== PROVIDED PASSAGE ==
I barely acknowledge it. I don’t hate it like I hate some stupid societal rituals but I don’t feel what I should about it. So, it comes. It goes. I should put on a better show than just buying a poppy, I suppose, but my father didn’t have much time for it. I learned from him. And he should know.
Seaforth Highlanders. Italy. WWII.
My father was wounded badly in a historic battle at Ortona. Hit by heavy artillery. Lay hanging in a tree in the battle ground for three days. Carried out on the dead cart. Received a 100% disability pension. They not only didn’t think he’d live, they thought that if he did, he’d be a vegetable. And they were right for about 15 years – like the plant in the Little Shop of Horrors, though. After that, he got a bit of life back but even then, it was corrupted by PTSD writ HUGE. He was pretty wrecked. Crazy dysfunctional. Dangerous dysfunctional. He was literally a ticking time bomb of violence for two decades.
If you get both your legs blown off in battle, you get an 80% disability pension. His was 100%. Think about that.
I have. I always wondered why 99% wasn’t the highest rating of disability and the top number – 100% – wasn’t reserved for dead. But, what do I know about war? I do know this: my father wouldn’t talk about it. Maybe once or twice. He thought it was all madness. Evil madness. Money madness. He didn’t think freedom or liberty or ‘our way of life’ or any of that had anything much to do with it – not up the ladder, anyway. The soldiers were just kids but they were okay. Governments were all complicit in war. They were NOT OKAY. Whatever was true, he never knew it. It was nothing but a big lie. It was about ego, empire, lies, money and more lies. He was not proud for having served his country. He was not a flag waver. He just survived a lie. He was fodder for a corporate agenda. And he knew it….too late.
Did the country stand behind him? Maybe. Some. Not much from my perspective. He got two years in the hospital (much of it in a coma). He got pounds of drugs for years. Literally. A box the size of a loaf of bread would be delivered every month. I once saw him pouring his pills down the toilet. “Dad, shouldn’t you be taking that stuff?”
“The war almost killed me. This stuff will kill me. And they know it. I flush them to stay alive.”
“Couldn’t you just send them back?”
“Then they would stop my pension.”

== INFORMATION SHOWN ==
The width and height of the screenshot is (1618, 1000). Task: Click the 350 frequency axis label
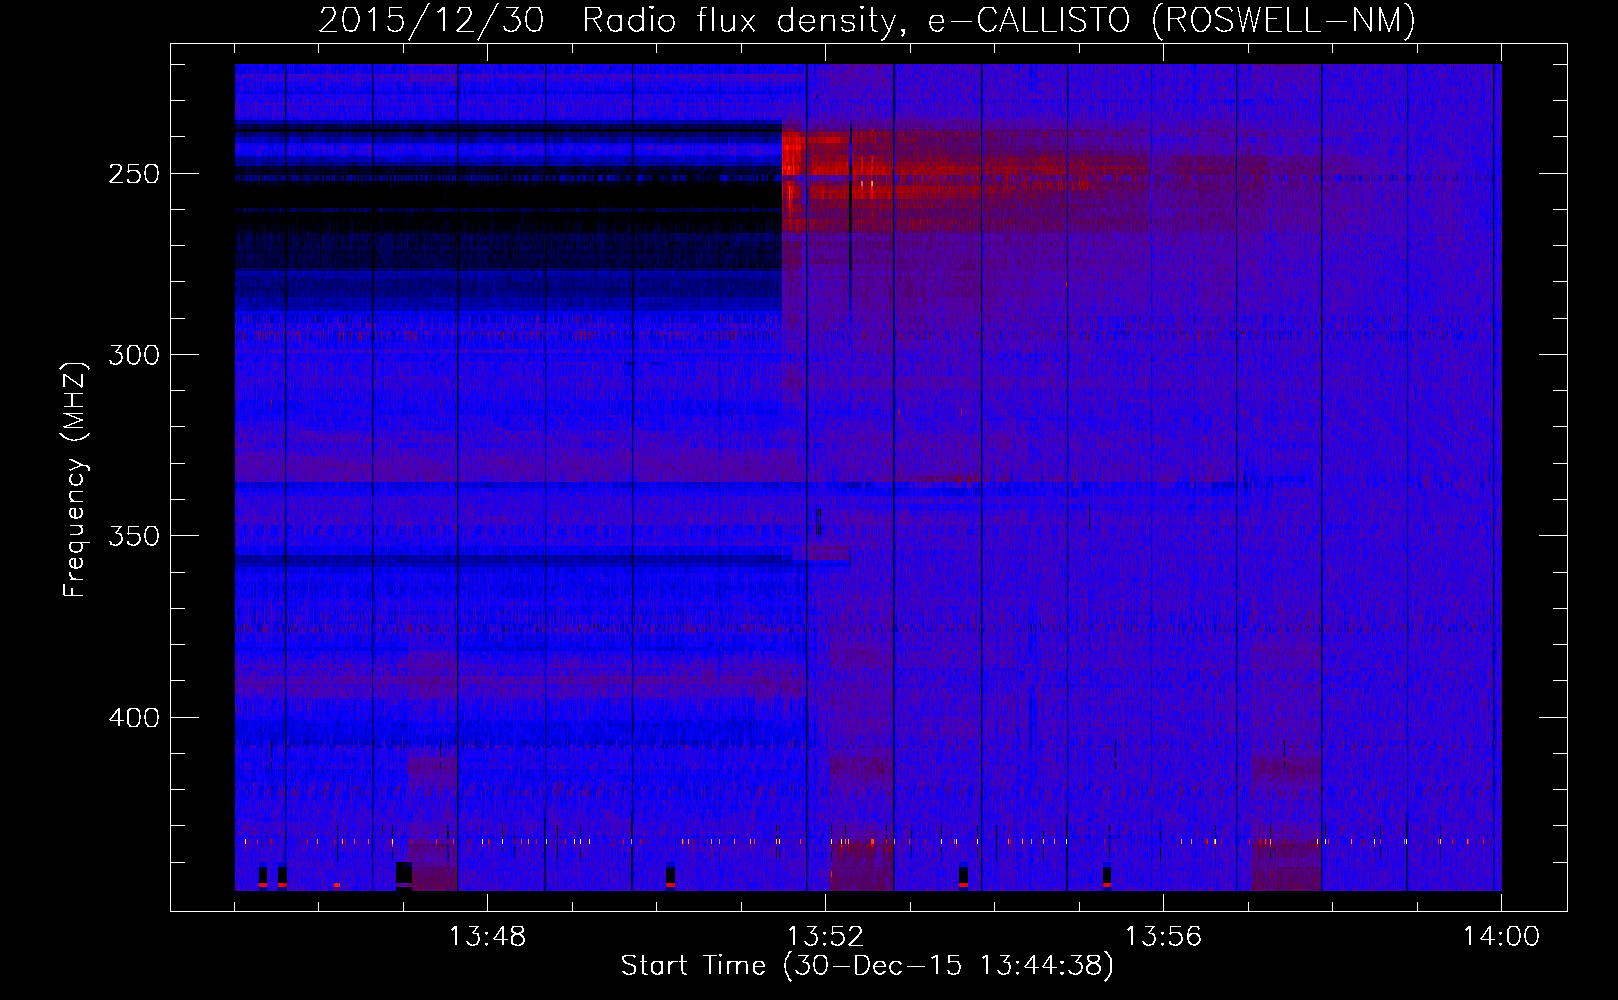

...

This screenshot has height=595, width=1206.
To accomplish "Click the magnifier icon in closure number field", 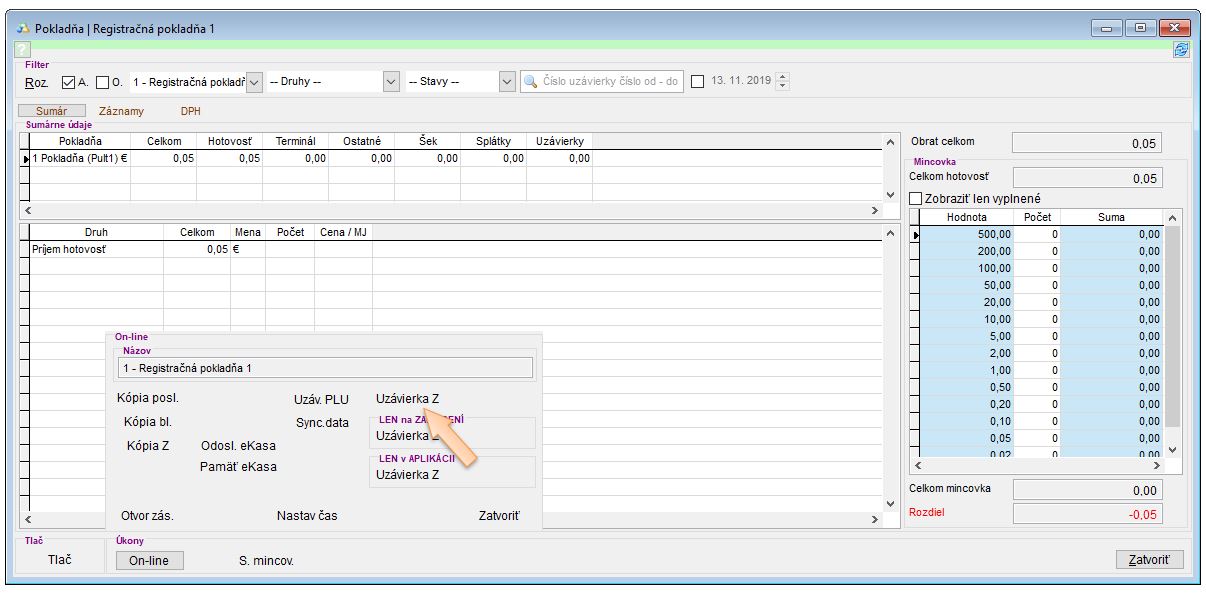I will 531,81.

== EXERCISE INSTRUCTIONS ==
- A) From the essay about the writer's father, copy out verbatim the part that opens with the words containing "I barely acknowledge" and closes with "Highlanders. Italy. WWII.".
- B) According to the essay about the writer's father, why did the father pour his pills down the toilet instead of sending them back?
- C) In the essay about the writer's father, how long did the father lie hanging in a tree on the battleground?

== RESPONSES TO THE TASKS ==
- A)
I barely acknowledge it. I don’t hate it like I hate some stupid societal rituals but I don’t feel what I should about it. So, it comes. It goes. I should put on a better show than just buying a poppy, I suppose, but my father didn’t have much time for it. I learned from him. And he should know.
Seaforth Highlanders. Italy. WWII.

- B) He believed the drugs would kill him, so he flushed them to stay alive. He did not send them back because then his pension would have been stopped.

- C) Three days.